Set task >>
Gather every line below that contains the word "This" and copy each one out.

Provided records >>
— begin —

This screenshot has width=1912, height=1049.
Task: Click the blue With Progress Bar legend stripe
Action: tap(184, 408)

— end —
— begin —

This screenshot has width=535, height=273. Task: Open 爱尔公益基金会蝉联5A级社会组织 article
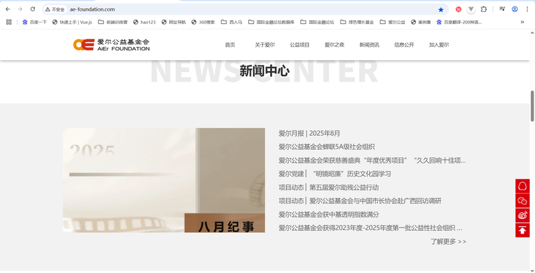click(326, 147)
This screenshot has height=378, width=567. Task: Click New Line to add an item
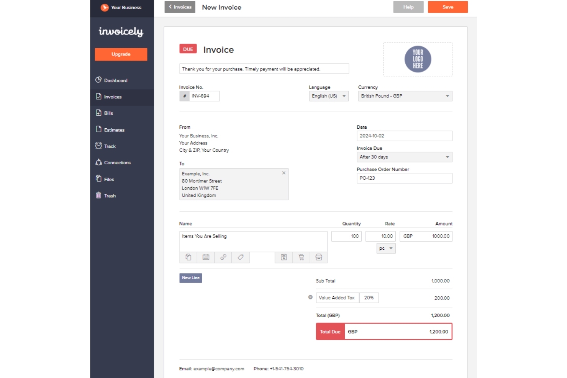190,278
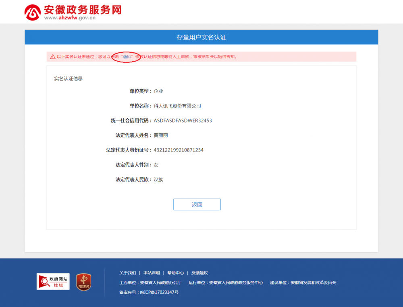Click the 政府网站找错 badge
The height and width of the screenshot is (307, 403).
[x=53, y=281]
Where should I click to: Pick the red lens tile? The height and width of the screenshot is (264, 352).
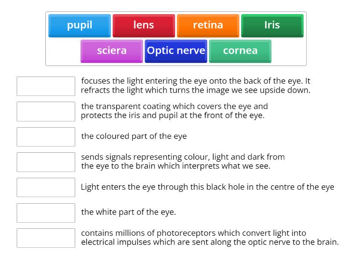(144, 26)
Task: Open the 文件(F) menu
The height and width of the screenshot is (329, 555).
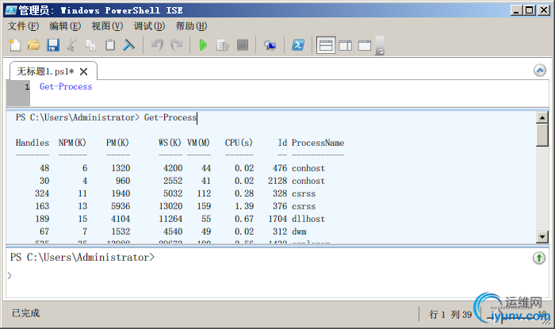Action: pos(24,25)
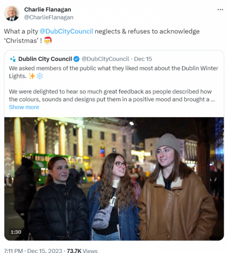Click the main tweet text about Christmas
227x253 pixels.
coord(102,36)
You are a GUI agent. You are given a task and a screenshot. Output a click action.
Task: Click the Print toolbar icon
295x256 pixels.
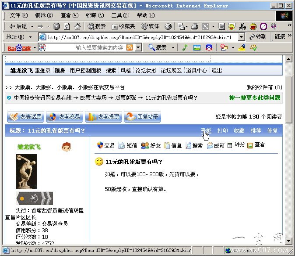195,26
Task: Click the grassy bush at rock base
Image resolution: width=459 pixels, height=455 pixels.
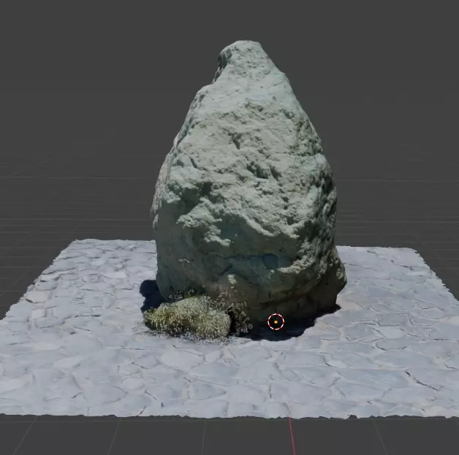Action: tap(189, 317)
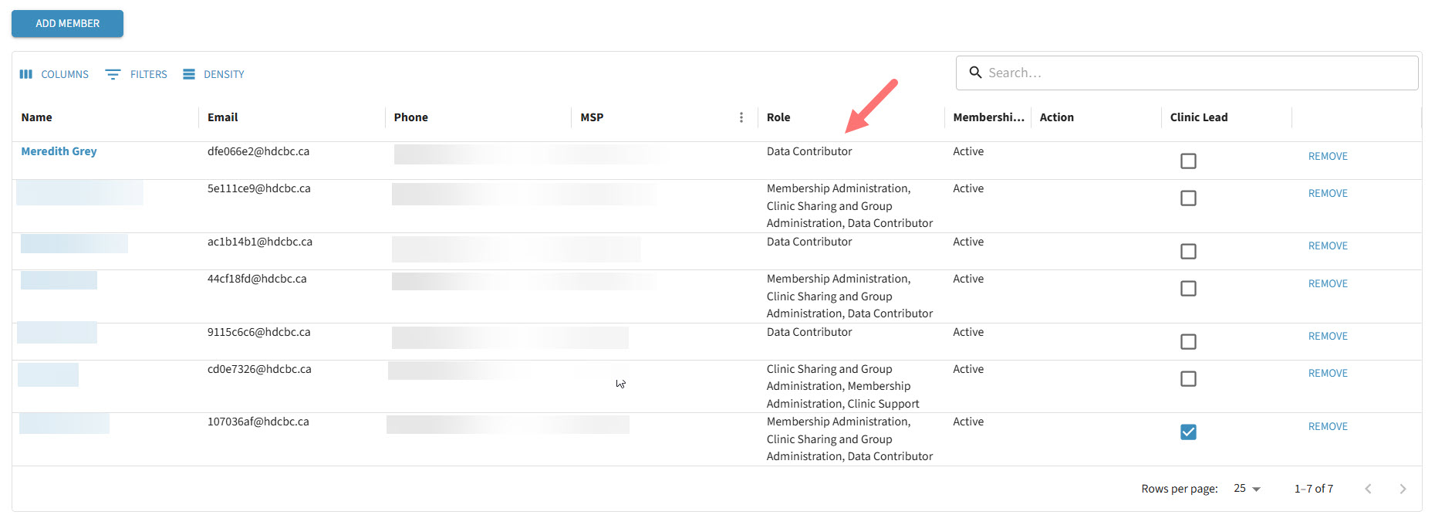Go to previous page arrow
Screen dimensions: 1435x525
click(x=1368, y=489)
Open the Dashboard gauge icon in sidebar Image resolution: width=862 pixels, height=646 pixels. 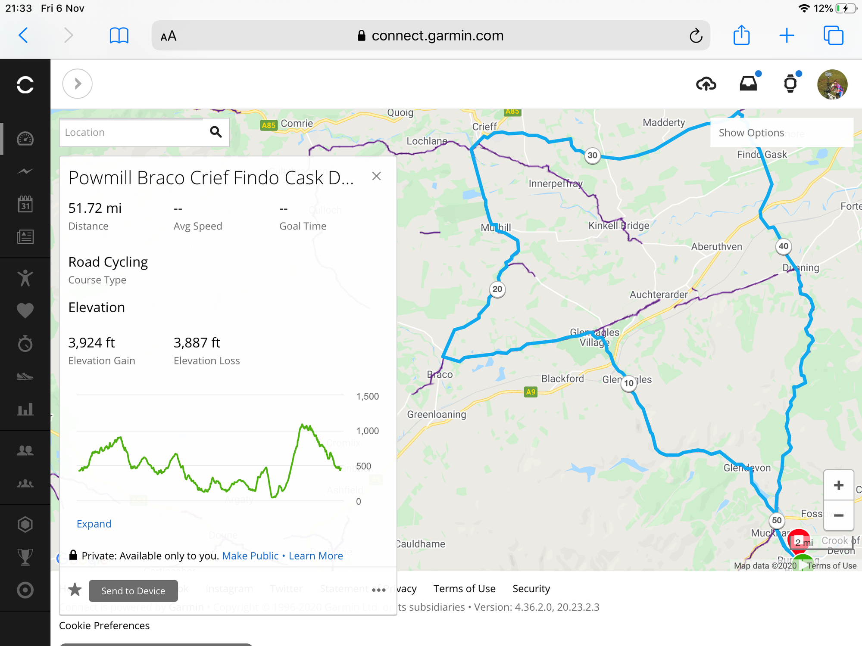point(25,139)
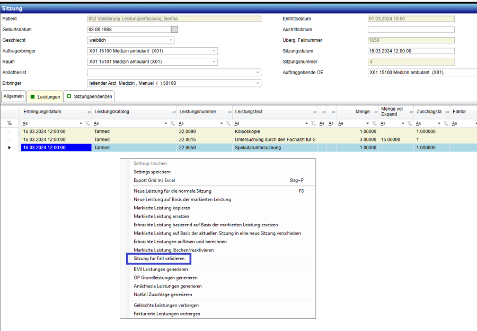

— end —

Task answer >>
This screenshot has width=1912, height=1049.
This screenshot has width=535, height=273. Task: Open 爱尔公益基金会蝉联5A级社会组织 article
This screenshot has height=378, width=567. Task: Click New Line to add an item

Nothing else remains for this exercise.